§ **Problem**
Beginning at the line that holds "You are a computer-use agent. This", restate each line exactly through the final line of the records. Include both of those lines.

§ **Material for this task**

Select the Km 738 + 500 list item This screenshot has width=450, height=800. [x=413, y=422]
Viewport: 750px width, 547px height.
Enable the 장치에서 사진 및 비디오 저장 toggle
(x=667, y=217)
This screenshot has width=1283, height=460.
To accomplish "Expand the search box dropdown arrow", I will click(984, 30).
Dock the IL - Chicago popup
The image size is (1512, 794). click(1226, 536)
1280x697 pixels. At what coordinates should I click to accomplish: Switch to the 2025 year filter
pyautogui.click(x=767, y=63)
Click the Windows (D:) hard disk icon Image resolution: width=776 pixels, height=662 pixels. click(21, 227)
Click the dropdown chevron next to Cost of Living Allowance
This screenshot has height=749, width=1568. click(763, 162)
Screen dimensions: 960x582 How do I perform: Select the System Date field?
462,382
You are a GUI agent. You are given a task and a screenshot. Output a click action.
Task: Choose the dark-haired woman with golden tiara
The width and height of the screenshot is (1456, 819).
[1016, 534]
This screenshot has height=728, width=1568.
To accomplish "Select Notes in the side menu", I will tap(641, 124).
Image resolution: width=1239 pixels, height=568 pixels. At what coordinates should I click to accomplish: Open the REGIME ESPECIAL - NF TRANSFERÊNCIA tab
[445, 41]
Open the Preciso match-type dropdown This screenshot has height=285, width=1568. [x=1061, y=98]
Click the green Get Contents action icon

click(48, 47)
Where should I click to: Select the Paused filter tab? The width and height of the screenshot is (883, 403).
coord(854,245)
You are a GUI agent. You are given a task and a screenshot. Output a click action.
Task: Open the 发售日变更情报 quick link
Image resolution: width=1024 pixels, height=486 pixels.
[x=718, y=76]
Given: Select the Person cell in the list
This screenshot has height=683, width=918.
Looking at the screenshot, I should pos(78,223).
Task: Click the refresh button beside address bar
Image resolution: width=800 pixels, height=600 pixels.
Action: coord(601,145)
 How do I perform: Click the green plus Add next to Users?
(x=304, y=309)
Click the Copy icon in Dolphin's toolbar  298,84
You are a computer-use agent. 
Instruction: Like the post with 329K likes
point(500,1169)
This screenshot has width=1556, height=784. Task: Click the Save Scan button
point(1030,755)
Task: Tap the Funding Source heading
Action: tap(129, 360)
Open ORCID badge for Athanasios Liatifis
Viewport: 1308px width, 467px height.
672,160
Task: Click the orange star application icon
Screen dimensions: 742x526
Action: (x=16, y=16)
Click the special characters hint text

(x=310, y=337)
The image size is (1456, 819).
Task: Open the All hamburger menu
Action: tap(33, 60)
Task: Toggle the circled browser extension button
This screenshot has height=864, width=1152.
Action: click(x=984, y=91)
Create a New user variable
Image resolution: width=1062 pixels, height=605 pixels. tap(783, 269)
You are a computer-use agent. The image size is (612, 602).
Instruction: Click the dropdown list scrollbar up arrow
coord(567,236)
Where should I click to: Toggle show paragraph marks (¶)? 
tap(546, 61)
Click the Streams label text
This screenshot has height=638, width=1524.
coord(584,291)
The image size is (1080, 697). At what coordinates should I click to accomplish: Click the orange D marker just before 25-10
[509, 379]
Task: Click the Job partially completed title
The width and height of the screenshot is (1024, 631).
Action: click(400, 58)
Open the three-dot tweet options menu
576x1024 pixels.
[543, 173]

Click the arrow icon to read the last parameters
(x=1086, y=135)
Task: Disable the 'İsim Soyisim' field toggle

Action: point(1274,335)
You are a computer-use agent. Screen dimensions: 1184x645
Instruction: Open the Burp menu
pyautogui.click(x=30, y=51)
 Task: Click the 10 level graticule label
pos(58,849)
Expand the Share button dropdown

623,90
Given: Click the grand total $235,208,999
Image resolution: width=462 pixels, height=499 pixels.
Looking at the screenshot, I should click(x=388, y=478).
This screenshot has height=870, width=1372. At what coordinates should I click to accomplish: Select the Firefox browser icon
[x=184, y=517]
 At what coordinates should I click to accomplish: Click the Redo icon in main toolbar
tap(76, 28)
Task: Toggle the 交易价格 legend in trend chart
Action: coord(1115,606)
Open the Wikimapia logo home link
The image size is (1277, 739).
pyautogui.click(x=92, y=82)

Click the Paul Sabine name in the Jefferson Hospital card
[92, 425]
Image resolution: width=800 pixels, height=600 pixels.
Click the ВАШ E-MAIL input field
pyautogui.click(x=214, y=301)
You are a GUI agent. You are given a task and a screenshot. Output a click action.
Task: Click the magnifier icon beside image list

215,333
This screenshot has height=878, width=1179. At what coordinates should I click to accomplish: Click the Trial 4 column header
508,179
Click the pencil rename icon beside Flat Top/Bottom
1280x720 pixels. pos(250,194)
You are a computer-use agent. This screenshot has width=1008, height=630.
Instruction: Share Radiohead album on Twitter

§ **Solution for this exercise**
You are a computer-use agent. This screenshot has width=1008, height=630.
Instruction: Share Radiohead album on Twitter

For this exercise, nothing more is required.